### JOB
Extract every line of text from the records below word for word, and leave the pictures out of your answer.

### DATA PROVIDED
'''
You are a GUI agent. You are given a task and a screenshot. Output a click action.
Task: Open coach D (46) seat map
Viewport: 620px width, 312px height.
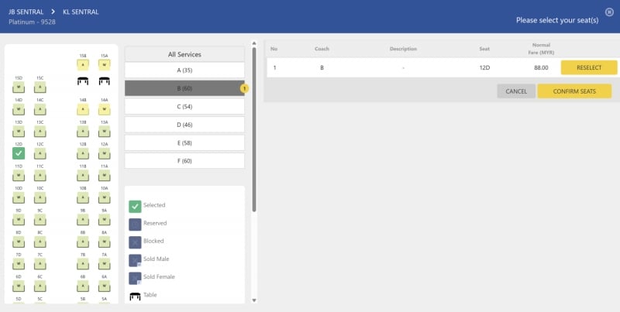click(x=184, y=124)
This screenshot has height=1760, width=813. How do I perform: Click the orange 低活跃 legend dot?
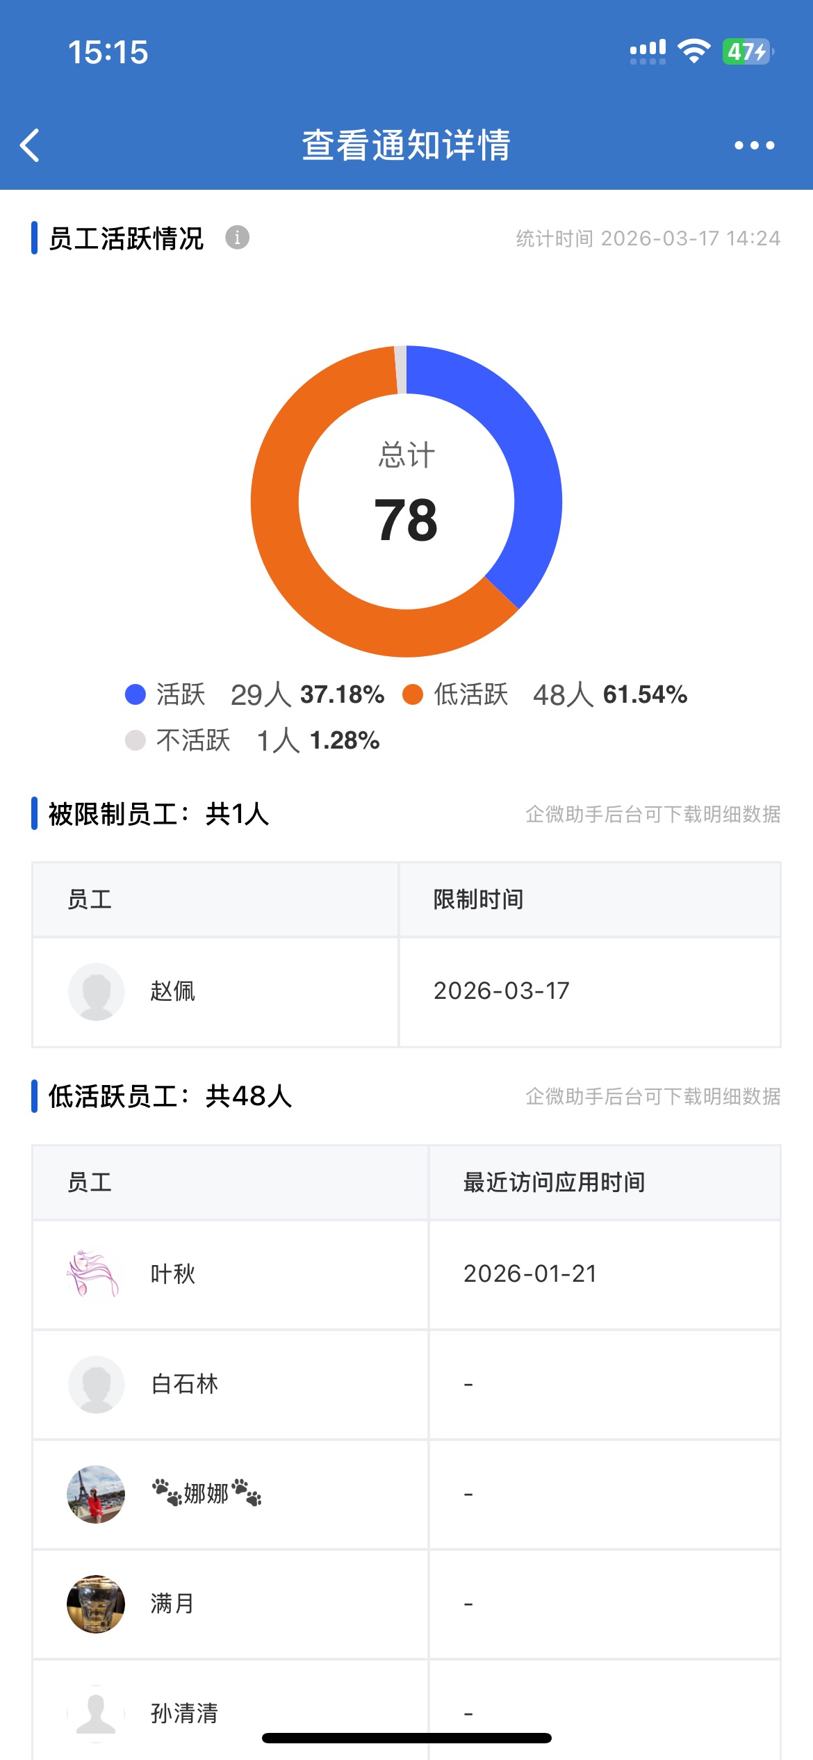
'''
### FINISHED TASK
You are a GUI agent. You are given a task and a screenshot. Output a click action.
Task: Open coach D (46) seat map
Viewport: 620px width, 312px height.
click(x=184, y=124)
This screenshot has height=1760, width=813. How do I perform: Click the orange 低活跃 legend dot?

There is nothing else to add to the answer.